Les travaux du sociologue Félicien Faury montrent que l'extrême-droite recueille la part du corps électoral la plus fataliste quand aux possibilités de changer la société, la moins encline à s'emparer des outils de lutte que sont le syndicalisme, la grève, et ainsi de suite ; fatalité alimentée par les politiques autoritaires et répressives de plus en plus violentes. À celles et ceux qui n'ont pas l'espoir de changer le rapport de force entre les classes dominantes et les classes dominées, elle propose de se tourner vers les figures-repoussoirs martelées médiatiquement, de réclamer pour elles et eux-mêmes ce que l'État leur donnerait indûment. C'est ainsi que le mythe de la préférence étrangère pour l'accès aux prestations sociales, et équivalents, s'enracine.

En pratiquant l'autoritarisme, les gouvernements récents favorisent la réception par la population d'un authentique gouvernement d'extrême-droite, à mesure que les affects autoritaires et liberticides qu'il prône sont tristement banalisés. La classe dominante n'a aucun mal à réprimer la population, mais ne parvient plus à asseoir sa domination, la faire consentir aux masses. Nous avons dit que les partis traditionnels ne parviennent plus à jouer ce rôle-là. Et c'est ici que l'extrême-droite, pour peu qu'elle donne des gages au patronat quant au maintien des conditions de l'exploitation économique, peut se voir attribuer le rôle. Selon Ugo Palheta, c'est exactement ce à quoi nous assistons quand le Rassemblement National révise ses positions sur l'UE, abandonne la sortie de l'euro, maintient « une position orthodoxe au sujet de la dette publique », et se met à assumer un programme économique tout à fait libéral. Les médias traditionnels auparavant hostiles se convertissent à leur tour aux thèses d'extrême-droite, travaillent à les rendre audibles et présentables, pavant la voie à leur accession au pouvoir.

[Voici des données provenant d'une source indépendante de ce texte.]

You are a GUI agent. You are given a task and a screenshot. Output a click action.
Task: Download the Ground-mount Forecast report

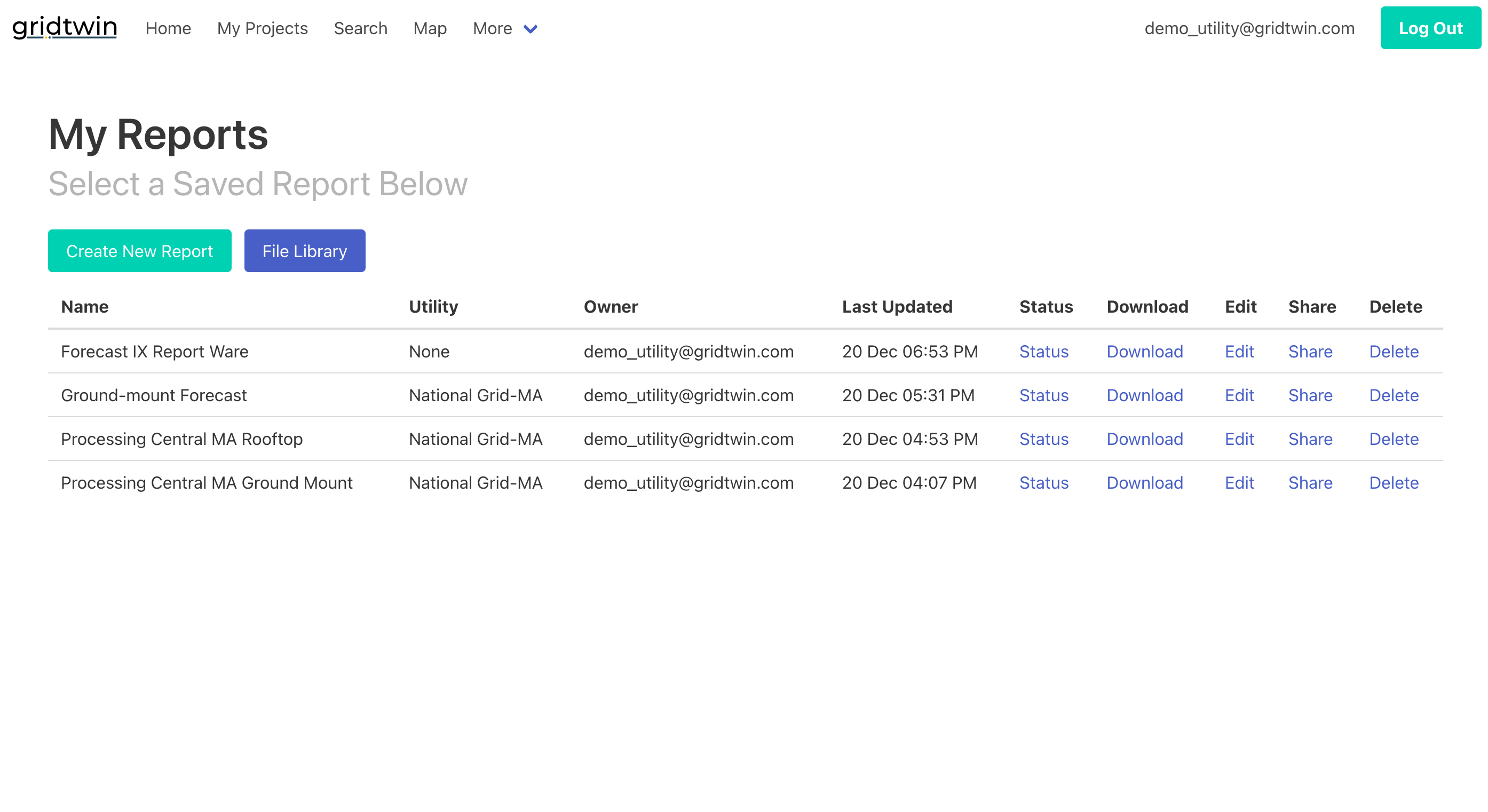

Dans ce contexte politique plus que chargé, Ugo Palheta appelle la gauche à ne céder ni au désespoir, ni à la tentation de se ranger derrière les vents dominants du moment.

Trois questions clés

Qui est Ugo Palheta ?

Ugo Palheta est un sociologue spécialiste du fascisme contemporain.  Il est maître de conférences à l'Université de Lille et co-dirige la publication de la revue Contretemps.

Quel est le dernier ouvrage d'Ugo Paletha ?

Le dernier ouvrage du sociologue Ugo Paletha s'intitule « La Nouvelle Internationale fasciste » (Textuel) et est paru en 2022.

Quelle thèse défend Ugo Palheta ?

Ugo Palheta a écrit plusieurs ouvrages mettant en parallèle la montée de l'extrême-droite avec le virage autoritaire des gouvernements néo-libéraux dans le monde occidental. Il explique en quoi le néo-libéralisme favorise la montée d'un électorat d'extrême-droite, et en quoi cette dernière peut se rendre utile à la classe dominante.